[START Input material]
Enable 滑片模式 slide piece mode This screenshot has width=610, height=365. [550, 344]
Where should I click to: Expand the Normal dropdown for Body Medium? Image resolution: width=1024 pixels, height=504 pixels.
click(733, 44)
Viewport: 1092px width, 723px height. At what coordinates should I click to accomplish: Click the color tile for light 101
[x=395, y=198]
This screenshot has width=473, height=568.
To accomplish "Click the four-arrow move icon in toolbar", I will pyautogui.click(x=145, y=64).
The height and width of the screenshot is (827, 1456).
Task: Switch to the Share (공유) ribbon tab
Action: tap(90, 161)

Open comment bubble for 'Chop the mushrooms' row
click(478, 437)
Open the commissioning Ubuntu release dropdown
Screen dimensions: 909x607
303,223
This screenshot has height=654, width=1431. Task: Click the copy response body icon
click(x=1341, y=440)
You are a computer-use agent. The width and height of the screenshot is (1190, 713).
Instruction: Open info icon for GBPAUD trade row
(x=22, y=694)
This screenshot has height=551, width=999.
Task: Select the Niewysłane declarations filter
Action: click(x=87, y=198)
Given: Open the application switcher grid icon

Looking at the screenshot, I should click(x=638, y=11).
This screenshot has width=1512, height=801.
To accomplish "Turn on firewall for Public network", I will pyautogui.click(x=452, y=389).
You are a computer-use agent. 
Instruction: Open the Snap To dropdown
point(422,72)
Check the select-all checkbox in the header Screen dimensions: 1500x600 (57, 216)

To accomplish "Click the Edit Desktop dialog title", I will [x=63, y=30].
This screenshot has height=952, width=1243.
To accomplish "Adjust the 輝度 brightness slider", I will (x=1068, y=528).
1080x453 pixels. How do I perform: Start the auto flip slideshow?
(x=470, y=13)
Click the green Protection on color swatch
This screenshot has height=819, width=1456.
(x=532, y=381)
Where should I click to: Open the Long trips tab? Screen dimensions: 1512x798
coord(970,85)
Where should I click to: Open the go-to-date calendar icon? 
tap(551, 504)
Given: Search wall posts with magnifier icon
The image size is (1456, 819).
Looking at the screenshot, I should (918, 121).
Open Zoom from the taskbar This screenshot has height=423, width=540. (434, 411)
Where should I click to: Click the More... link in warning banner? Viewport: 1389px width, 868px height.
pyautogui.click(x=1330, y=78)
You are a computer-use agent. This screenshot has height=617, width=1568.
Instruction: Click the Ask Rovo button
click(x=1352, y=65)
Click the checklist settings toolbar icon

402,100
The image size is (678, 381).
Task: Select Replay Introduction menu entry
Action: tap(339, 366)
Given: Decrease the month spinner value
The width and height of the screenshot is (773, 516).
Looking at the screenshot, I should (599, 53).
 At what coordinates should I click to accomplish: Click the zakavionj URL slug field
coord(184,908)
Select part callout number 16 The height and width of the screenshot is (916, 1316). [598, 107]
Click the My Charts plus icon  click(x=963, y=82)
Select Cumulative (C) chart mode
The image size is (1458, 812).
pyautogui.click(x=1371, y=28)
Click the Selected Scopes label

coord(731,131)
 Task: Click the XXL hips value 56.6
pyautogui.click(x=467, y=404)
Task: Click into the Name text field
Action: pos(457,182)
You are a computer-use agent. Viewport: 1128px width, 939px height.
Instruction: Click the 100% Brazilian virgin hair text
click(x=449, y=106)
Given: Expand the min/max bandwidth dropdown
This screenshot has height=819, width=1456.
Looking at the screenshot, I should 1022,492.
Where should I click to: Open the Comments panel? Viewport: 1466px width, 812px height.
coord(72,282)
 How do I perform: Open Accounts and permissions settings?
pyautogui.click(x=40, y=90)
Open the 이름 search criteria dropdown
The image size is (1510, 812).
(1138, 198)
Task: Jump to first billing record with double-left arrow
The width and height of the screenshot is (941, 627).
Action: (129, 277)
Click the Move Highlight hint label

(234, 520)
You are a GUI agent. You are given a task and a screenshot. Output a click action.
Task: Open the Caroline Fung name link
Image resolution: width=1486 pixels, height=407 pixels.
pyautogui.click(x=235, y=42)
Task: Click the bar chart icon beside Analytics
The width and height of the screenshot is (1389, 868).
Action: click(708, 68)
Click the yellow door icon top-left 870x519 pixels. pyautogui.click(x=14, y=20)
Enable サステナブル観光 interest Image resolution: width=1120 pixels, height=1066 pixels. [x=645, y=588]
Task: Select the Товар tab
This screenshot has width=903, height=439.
[END Input material]
Quote the rows from the line that contains "URL slug field" through the line that contains "coord(731,131)", including both of those lines.

 At what coordinates should I click to accomplish: Click the zakavionj URL slug field
coord(184,908)
Select part callout number 16 The height and width of the screenshot is (916, 1316). [598, 107]
Click the My Charts plus icon  click(x=963, y=82)
Select Cumulative (C) chart mode
The image size is (1458, 812).
pyautogui.click(x=1371, y=28)
Click the Selected Scopes label

coord(731,131)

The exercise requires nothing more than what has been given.